Every Skipped or Quota-dropped row has a Keep anyway action button. Click it to override the original decision and pull that message into your memory after the fact — useful when you spot a real email that the filter mis-classified. What happens behind the scenes:
  1. xysq fetches the full message from Gmail.
  2. Runs it through the keep pipeline (same as a live event).
  3. Updates the audit row in place — the original timestamp stays, the decision flips to Kept, and the row’s reason is marked as a manual override.
The message becomes recallable in chat and visible in the Vault tagged source:gmail.

Disconnect Gmail

Click Disconnect on the Gmail card. A confirmation dialog appears explaining what stays and what stops.
StaysStops
Every email already in your vaultNew emails arriving in xysq
All your custom filter rulesxysq’s watch on your Gmail account
Your full activity-log historyYour OAuth grant (Google revokes our access)

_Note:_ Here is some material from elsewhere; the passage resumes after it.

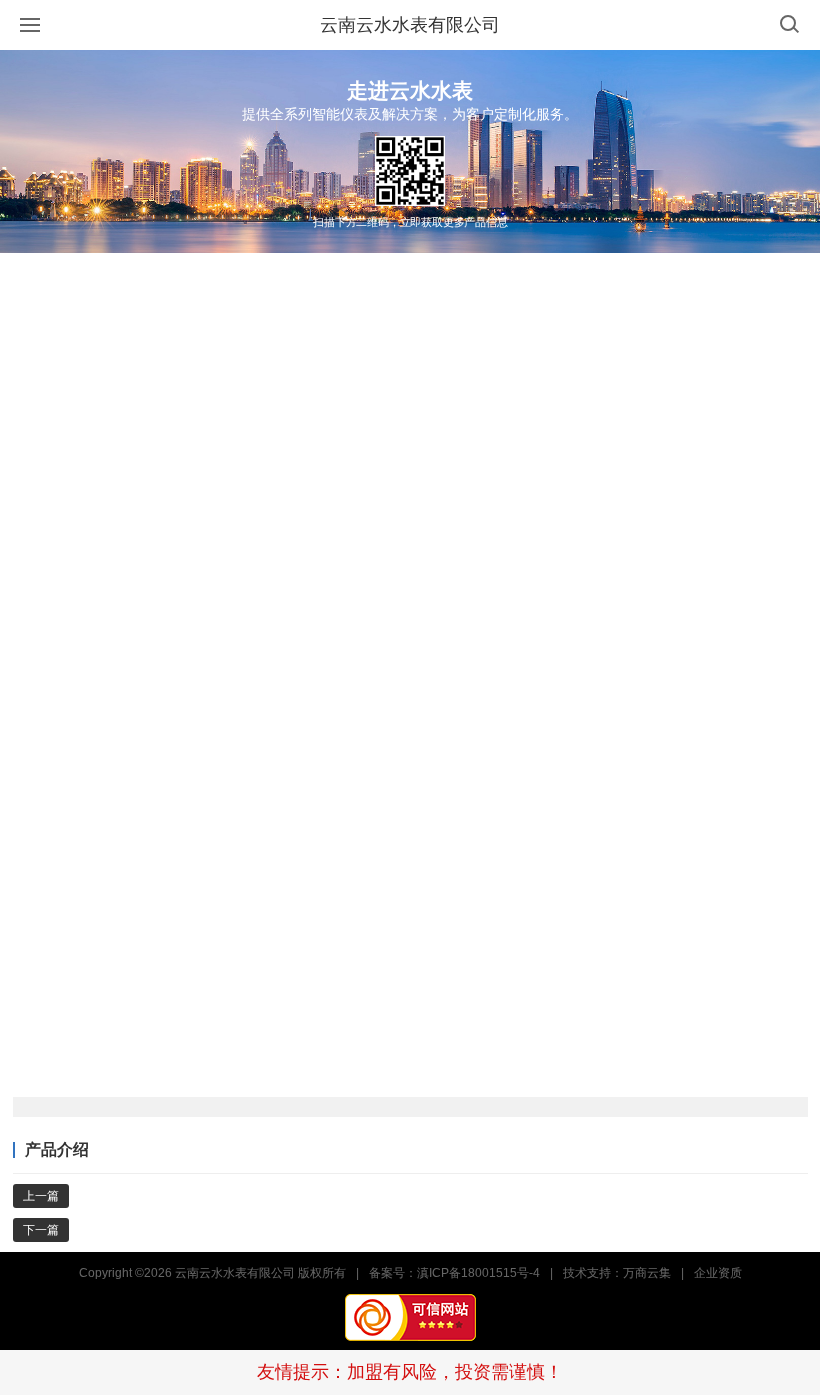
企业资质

Reconnecting later picks up from where you left off:
  • Same connection record → same daily cap, same configuration.
  • Same filter rules → no need to re-edit.
  • Same logs → full history visible from day one.
  • Past messages already in your memory never get re-ingested, even if Gmail re-delivers them on the first sync after reconnect.
The only thing you lose by disconnecting is the window between disconnect and reconnect — incoming mail during that gap won’t sync (it’ll still arrive in your Gmail inbox normally; xysq just won’t see it).